Quality readings help a lot in many respects: they add reasonings, information, care for language, education of the feelings and affections… Reading can be an appropriate means for widening one’s own formative horizons.  Without doubt, sustained reading stimulates the formulation of new projects and permits a better judgment of information —at times, fragmented— which we receive from the various means of communication.  However, with relative frequency, some lifestyles make it difficult for the reader to come near to literary works or thought currents that can enrich: work intensity pushes many people to seek passive recreation, such as television or novels that simply offer escape.  Thinking of the new generations, it would be useful to remember that personal and collective culture depends a great deal on the environment in which one has been formed.  Thus, in order to uplift reason and exercise it in harmony with faith, it is decisive that the education received in the family and in school help us appreciate, from infancy, the beauty of the good, of virtuous behaviors, and of works that are integrally compleat.  On our parents, professors, tutors and friends depends young people’s picking up a quick liking for reading and their ever increasing exercise of that participation in the divine Logos which is the intelligence.

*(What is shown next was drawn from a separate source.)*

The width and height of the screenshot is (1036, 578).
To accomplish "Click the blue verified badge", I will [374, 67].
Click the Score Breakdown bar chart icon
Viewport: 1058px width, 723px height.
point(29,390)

Another ingredient of a universal mind is a positive and open attitude amidst currents of thought.  In order to reveal to men that Christ is the answer to their restlessness, it is necessary to show that we know how to take on the problems and the solutions that people confront us with, no matter how mistaken these might be.  A spirit that is authentically catholic and universal would know how to analyze and expose another person’s proposition, even when it is opposed to one’s own, with a great deal of respect, without ridiculing it, taking it seriously, with all the attractiveness that one could have.  Examining calmly the contrary arguments helps us to ask questions, encourages us to mature in our own ideas, and to think seriously: it is a way of reasoning used frequently by Pope Benedict XVI.  Omitting this first step can lead our hearers to accept something without internalizing it, or to consider that our answers do not resolve the problems that arise: n argument of authority has limited validity and, in fact, is not sufficient for a majority of topics.  On the other hand, penetrating into the reasoning of the other person can highlight the limitation of those very ideas, no matter how generalized they might be, at the opportune moment and with the necessary objections.  Without a true selfless interest (interés desinteresado) —that is, a loving interest— in the other, we will never get to understand him deeply, as he is: only love is able to understand in the concrete.